In the material below, copy out the lines starting at the one containing "coordinates (228, 875)." and ending at the one containing "coordinates (467, 387).", including both of those lines.

Pixel coordinate grounding data

=====

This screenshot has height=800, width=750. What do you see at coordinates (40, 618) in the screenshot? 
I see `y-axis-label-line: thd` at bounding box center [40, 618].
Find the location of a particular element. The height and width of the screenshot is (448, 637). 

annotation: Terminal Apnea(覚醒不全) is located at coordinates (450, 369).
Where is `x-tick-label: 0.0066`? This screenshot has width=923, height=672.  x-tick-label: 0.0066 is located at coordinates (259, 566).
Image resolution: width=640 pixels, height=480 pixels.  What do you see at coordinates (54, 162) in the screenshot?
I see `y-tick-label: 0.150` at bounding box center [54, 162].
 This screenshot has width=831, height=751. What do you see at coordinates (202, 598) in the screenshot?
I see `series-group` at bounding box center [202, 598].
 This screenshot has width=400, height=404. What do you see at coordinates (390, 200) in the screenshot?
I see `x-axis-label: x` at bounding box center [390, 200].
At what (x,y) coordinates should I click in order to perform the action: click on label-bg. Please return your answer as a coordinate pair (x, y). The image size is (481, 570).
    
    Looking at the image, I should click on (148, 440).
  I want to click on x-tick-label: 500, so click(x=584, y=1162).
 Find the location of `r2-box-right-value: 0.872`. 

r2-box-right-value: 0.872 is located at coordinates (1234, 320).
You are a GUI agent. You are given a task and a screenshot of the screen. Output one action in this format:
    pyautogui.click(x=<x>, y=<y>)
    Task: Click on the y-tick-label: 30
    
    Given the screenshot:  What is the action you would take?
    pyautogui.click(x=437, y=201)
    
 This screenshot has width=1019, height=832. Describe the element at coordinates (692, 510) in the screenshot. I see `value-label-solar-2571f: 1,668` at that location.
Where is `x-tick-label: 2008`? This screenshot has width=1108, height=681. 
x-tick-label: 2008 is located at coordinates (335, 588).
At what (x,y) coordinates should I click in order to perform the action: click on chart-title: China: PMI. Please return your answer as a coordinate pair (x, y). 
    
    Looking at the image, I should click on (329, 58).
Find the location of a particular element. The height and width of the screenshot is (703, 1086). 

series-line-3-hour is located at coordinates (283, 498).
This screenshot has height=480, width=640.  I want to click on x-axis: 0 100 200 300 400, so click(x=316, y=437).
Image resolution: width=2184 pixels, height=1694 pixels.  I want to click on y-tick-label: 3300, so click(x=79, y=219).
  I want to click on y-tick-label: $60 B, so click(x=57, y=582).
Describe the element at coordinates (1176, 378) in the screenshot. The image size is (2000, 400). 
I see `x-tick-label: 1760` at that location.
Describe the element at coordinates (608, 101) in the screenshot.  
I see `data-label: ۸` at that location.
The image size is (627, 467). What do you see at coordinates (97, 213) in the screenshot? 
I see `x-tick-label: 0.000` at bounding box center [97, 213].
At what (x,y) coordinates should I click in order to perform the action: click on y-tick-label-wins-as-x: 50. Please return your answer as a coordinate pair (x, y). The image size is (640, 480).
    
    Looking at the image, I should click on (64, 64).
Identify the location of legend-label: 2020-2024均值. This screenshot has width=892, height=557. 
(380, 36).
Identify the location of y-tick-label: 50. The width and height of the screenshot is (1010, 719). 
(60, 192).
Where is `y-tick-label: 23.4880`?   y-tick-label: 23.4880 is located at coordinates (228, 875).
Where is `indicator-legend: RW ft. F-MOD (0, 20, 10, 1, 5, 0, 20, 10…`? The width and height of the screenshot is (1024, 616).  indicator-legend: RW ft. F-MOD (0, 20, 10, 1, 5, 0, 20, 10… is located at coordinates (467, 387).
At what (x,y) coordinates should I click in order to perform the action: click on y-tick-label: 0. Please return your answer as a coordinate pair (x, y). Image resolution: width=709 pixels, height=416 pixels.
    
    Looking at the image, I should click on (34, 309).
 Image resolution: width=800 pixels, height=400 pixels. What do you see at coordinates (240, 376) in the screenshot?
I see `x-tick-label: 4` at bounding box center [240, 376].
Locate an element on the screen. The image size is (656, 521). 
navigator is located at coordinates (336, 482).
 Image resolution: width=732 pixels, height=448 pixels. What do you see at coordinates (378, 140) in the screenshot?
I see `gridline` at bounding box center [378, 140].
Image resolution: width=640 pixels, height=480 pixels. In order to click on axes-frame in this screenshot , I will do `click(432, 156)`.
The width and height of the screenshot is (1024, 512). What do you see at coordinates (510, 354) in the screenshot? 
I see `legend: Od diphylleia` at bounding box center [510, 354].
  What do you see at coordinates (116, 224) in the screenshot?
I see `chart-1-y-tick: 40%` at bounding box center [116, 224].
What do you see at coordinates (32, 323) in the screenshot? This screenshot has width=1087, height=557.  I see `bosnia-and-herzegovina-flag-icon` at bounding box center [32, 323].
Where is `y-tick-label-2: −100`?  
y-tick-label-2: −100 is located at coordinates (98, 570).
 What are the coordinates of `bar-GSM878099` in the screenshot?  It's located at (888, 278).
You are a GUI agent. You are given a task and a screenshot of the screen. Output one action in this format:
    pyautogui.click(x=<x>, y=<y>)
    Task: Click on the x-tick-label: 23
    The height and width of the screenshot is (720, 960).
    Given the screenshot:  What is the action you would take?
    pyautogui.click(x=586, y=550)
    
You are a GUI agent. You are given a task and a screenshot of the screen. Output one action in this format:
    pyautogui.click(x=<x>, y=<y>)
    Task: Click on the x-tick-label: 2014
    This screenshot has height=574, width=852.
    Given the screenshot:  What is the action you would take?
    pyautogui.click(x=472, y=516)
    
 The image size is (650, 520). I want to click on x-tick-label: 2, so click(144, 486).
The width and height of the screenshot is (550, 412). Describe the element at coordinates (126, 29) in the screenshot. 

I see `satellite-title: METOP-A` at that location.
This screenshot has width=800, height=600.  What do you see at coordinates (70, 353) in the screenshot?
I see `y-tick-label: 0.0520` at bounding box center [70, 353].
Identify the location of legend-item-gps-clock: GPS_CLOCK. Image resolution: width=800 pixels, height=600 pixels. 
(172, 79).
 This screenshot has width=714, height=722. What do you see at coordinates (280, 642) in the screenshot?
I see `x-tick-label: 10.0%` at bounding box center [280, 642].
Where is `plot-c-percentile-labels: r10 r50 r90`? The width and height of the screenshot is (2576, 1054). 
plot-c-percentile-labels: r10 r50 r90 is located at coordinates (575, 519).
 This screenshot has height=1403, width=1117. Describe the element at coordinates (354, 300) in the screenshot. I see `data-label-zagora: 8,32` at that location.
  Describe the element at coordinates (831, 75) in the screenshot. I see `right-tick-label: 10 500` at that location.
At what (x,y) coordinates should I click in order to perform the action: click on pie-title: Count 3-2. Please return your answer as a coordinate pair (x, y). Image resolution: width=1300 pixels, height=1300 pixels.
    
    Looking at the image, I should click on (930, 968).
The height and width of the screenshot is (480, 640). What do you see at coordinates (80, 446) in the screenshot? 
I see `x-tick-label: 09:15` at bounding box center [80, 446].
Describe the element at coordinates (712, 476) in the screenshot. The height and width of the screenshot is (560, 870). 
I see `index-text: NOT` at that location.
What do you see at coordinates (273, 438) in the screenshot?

=====

§ THE ANSWER:
Where is `y-tick-label: 23.4880`?   y-tick-label: 23.4880 is located at coordinates (228, 875).
Where is `indicator-legend: RW ft. F-MOD (0, 20, 10, 1, 5, 0, 20, 10…`? The width and height of the screenshot is (1024, 616).  indicator-legend: RW ft. F-MOD (0, 20, 10, 1, 5, 0, 20, 10… is located at coordinates (467, 387).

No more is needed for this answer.